The USATF designated Southern California Association area (USATF SCA Association) counties include: Inyo, Los Angeles, Mono, Orange, Riverside, San Bernardino, San Luis Obispo, Santa Barbara, and Ventura. The SCA office falls under the West Region (AZ, CA, HI, NM, and NV). Association competition groups include Youth, (High School), (Collegiate), Open, Elite, Masters, and Para.

USATF Southern California Association has one of the largest population bases of any USATF sub-association.

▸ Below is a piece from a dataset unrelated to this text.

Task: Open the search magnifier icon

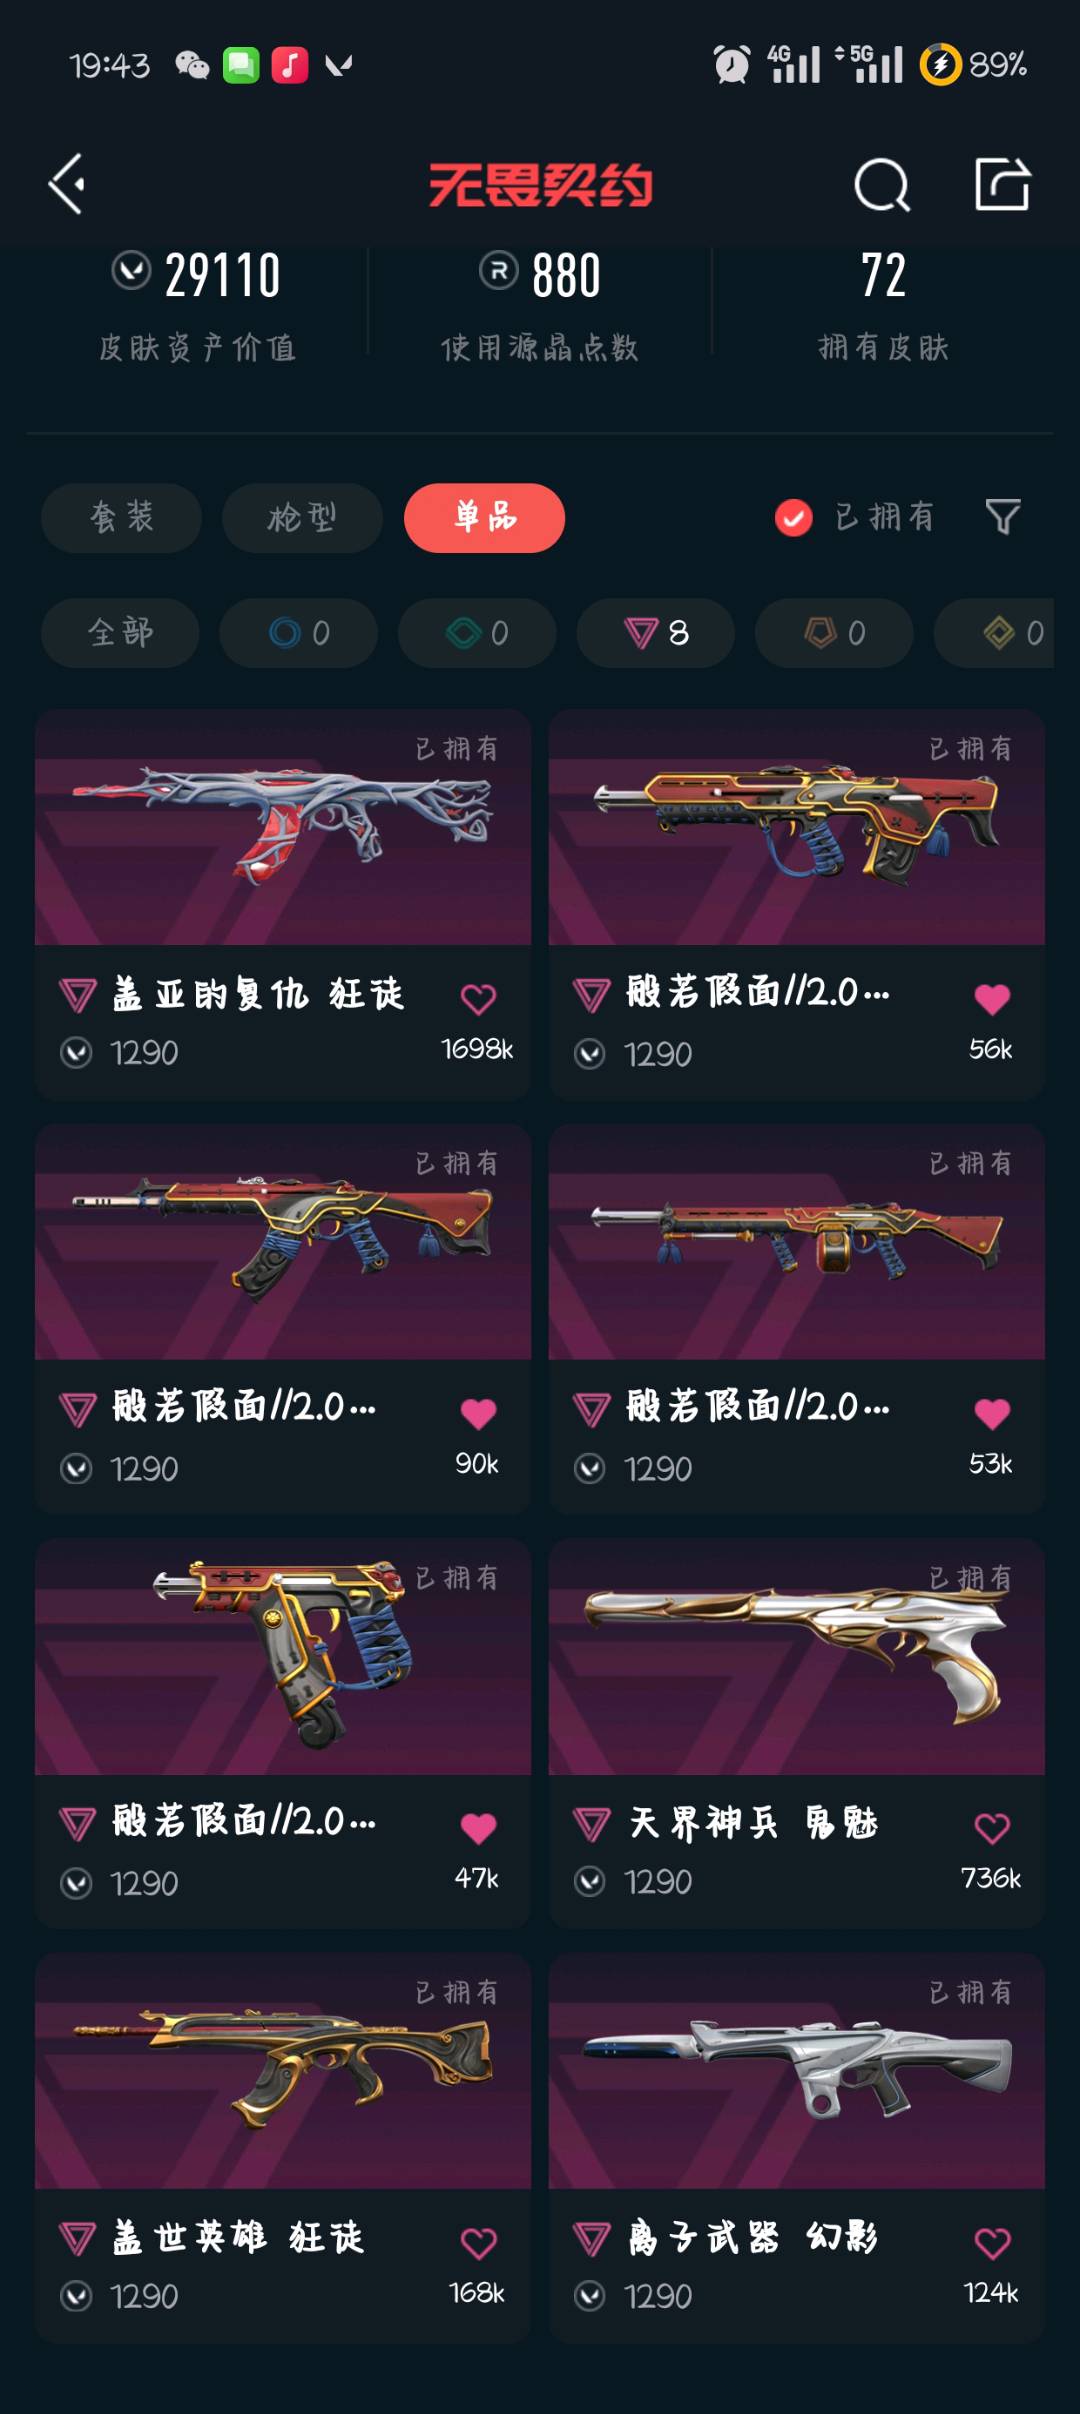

== Additional Masters Track and Field Competitions ==

Southern California Masters Track and Field athletes have also competed at the following meets:
- The Olympics
- Masters World Track and Field Championship (started 1975)
- Pan Am Games (for Masters) (1977 to 1981)
- USATF Masters Outdoor Championships (1968 to Present)
- USATF Masters Indoor Championships (1975 to Present)
- Masters West Region Track and Field Championship (1975 to Present)
- Club West Masters meet (1974 to Present)
- Ben Brown meet (1990s to Present)
- Corona Del Mar Relays, (1970s to 1980s)
- Grandfather Games (Anteater, Dan Aldrich) (1971 to 2004)
- Huntsman World Senior Games (Utah)
- John Ward meet (Al Siddons; Orange) (1978 to 2014)
- Mt SAC Relays including Masters (1970s to Present).
- Orange County Senior Games (Irvine) (1970s to 1980s)
- Palm Desert Senior Games (Palm Springs) (1970s to 2024).
- Pasadena Senior Games (1992 to Present).
- Saddleback Masters Relays (200 to 2004)
- Senior Sports International Meet (LA Senior Games) (1970s to 1980s)
- Southern California Indoor Meet Outdoor (2006 to Present)
- Striders Meet of Champions hosted by the Southern California Striders (1975 to Present)
- SC Striders Meet
- Sri Chinmoy Self-Transcendence (1988 to Present)
- Trojan Masters meet (1980s to Present)

Additional competitions include cross country, marathons, road races, race walking, and Ultra.